AIM OF THE EXERCISE:
From the data below, copy each line that includes the word "speech".
▶
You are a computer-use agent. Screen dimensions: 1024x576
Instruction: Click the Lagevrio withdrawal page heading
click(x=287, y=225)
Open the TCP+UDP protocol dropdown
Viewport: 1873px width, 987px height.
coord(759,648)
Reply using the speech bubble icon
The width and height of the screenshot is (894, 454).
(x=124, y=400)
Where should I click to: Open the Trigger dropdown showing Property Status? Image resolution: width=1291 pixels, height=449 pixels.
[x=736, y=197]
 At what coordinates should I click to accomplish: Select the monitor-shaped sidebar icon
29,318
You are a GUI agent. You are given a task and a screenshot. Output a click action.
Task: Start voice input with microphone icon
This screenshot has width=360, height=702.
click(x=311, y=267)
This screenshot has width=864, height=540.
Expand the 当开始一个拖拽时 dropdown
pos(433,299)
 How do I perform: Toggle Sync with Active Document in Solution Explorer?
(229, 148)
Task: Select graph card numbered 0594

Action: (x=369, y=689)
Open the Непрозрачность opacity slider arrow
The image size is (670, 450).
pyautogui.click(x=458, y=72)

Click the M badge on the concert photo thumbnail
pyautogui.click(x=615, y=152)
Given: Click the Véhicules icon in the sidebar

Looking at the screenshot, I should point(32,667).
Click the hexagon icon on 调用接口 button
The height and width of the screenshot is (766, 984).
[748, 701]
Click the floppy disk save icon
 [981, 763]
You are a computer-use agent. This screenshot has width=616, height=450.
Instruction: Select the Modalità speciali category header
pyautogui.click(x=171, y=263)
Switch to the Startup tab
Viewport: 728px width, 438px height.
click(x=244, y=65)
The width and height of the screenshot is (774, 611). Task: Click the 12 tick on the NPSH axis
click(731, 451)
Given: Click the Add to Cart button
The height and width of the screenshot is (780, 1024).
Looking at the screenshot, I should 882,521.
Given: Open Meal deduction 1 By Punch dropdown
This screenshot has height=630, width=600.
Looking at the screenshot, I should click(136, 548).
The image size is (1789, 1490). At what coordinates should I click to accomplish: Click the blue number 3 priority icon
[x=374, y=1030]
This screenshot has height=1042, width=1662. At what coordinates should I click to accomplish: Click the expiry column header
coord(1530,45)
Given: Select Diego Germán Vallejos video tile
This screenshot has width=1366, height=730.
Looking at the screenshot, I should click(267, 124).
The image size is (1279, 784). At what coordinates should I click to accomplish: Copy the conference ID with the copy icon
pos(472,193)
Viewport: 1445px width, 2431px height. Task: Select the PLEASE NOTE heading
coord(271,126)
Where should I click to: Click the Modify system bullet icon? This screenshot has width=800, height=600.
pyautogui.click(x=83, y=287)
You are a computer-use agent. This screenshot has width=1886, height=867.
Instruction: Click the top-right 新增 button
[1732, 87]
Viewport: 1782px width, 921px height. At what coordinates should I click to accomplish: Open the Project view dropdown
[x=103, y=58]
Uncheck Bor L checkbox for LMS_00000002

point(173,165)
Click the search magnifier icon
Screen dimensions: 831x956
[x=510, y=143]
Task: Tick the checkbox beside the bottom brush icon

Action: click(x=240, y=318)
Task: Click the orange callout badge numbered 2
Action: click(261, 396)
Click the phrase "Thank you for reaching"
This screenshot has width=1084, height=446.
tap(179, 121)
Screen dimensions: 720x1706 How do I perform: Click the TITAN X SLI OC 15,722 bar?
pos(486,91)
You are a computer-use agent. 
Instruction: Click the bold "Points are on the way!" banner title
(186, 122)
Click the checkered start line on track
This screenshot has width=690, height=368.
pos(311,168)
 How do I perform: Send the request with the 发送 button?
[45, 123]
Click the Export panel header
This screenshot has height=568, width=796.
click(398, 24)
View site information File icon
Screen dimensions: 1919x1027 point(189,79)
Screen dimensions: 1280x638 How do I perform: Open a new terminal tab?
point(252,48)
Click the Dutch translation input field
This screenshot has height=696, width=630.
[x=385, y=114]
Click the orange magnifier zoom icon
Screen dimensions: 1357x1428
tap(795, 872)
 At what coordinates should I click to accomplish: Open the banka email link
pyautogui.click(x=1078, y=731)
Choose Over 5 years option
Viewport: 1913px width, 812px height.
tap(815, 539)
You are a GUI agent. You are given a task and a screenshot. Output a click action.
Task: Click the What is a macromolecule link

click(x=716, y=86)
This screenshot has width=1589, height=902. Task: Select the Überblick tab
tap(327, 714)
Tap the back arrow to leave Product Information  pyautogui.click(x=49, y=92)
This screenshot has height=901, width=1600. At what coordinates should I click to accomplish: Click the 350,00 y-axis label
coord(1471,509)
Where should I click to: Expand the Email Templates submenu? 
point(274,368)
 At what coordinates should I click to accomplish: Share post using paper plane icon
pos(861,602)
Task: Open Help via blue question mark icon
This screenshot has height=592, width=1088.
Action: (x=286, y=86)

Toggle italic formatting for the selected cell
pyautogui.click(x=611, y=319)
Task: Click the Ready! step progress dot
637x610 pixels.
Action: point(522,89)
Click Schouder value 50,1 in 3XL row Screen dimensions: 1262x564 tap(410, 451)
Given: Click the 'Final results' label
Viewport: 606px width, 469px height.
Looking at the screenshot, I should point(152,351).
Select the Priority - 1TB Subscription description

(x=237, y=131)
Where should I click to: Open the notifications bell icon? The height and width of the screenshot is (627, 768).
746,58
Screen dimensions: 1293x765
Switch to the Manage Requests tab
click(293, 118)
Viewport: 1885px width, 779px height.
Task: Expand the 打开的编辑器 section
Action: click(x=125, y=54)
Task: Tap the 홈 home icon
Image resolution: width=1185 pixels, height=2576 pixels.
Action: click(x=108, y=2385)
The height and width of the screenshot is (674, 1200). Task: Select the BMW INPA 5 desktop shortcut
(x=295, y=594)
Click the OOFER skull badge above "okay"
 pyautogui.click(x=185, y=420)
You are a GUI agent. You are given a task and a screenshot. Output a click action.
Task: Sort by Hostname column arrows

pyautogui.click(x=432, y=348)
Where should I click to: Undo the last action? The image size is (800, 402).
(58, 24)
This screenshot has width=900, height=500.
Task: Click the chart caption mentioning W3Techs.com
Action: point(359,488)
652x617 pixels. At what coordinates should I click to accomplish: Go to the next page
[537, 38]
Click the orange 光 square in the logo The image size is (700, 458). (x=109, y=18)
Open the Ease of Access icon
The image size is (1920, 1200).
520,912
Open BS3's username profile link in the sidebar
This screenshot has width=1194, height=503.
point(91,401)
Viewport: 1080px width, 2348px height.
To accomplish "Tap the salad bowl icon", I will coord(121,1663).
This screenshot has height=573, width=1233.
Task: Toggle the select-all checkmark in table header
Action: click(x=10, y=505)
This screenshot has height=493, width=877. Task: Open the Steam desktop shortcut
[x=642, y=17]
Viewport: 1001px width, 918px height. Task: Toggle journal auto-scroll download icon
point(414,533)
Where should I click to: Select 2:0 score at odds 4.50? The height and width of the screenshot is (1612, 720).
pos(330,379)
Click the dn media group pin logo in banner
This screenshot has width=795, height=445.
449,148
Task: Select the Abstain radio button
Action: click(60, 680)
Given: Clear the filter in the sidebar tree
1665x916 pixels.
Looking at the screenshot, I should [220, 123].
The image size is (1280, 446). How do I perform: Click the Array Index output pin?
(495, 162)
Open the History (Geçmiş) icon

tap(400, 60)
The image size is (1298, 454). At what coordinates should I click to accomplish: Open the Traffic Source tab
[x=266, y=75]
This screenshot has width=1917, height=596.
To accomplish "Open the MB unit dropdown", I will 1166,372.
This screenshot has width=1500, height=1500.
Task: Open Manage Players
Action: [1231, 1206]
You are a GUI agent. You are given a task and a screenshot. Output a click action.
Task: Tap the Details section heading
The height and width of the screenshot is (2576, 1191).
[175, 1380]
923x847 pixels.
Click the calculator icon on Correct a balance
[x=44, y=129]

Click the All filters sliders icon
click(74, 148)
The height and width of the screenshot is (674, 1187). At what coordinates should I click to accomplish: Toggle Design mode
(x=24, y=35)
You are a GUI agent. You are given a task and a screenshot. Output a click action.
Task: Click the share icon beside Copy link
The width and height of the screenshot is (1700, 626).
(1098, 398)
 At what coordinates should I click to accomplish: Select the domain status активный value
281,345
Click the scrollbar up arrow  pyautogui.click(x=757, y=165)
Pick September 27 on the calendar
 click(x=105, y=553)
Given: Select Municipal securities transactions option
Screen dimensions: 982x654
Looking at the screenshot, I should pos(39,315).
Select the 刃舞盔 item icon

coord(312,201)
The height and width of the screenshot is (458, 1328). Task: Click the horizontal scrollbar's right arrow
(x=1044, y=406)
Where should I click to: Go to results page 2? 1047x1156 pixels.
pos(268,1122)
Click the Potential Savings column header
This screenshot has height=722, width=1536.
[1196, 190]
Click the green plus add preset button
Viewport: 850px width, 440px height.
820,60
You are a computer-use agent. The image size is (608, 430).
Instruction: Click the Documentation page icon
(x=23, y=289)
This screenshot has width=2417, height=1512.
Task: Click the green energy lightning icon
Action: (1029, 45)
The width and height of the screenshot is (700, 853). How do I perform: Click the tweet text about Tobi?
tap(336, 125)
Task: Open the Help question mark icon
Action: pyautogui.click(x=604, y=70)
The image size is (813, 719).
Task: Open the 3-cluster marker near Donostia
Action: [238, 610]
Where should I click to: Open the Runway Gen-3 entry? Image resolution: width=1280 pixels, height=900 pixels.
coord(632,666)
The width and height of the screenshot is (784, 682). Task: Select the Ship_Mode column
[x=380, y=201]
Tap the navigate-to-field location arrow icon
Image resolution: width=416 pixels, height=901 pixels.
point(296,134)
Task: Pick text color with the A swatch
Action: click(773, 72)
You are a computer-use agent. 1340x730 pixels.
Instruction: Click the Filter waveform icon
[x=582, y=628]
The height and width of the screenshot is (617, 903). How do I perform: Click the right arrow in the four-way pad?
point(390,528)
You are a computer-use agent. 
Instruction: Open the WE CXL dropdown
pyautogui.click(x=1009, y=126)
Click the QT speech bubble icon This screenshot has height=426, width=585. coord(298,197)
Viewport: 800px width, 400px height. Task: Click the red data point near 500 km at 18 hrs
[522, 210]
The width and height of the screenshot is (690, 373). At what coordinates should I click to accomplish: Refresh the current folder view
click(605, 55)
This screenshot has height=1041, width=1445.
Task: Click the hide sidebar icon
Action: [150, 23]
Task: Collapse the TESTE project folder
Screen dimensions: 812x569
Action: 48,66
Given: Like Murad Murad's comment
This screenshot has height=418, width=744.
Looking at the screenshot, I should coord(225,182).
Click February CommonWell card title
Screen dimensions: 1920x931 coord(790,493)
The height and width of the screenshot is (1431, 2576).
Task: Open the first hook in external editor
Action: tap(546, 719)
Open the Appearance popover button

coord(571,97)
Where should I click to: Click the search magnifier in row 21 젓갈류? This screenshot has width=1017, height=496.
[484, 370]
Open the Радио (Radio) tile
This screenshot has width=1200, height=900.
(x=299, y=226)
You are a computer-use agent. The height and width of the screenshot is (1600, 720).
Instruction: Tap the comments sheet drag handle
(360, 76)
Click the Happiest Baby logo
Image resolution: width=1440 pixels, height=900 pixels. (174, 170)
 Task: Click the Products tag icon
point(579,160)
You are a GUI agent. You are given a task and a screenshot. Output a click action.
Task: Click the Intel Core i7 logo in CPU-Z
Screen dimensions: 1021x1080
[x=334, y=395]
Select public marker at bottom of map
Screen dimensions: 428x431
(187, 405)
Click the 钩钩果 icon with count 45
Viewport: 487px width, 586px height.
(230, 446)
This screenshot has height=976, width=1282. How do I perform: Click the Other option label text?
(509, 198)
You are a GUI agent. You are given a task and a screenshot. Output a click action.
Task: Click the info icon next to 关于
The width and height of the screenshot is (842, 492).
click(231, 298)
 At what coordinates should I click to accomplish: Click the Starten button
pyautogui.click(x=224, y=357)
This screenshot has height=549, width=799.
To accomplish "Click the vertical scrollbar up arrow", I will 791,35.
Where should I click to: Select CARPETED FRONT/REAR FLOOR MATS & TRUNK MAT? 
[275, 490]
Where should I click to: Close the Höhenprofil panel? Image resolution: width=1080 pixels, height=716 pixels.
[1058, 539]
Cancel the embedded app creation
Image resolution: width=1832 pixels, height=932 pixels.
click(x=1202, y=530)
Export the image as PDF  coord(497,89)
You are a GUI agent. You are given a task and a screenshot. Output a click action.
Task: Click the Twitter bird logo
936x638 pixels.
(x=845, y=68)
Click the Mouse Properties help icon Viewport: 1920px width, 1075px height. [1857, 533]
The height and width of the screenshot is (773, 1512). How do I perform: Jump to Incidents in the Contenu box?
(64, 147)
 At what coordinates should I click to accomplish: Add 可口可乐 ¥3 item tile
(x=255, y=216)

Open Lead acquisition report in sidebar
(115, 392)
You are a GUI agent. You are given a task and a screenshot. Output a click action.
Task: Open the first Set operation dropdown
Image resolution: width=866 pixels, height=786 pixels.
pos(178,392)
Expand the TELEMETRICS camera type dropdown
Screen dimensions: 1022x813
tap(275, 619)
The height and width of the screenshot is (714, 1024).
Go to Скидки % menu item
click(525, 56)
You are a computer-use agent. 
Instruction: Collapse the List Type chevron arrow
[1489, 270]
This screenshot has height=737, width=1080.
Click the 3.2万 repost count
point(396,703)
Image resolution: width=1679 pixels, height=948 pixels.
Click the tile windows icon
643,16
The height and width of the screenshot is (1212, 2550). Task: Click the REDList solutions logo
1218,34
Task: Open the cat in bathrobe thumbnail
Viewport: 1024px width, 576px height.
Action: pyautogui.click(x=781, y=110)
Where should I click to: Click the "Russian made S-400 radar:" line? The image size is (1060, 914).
◀
REPLY TO THE EXERCISE:
Reply using the speech bubble icon
Click the QT speech bubble icon This screenshot has height=426, width=585. coord(298,197)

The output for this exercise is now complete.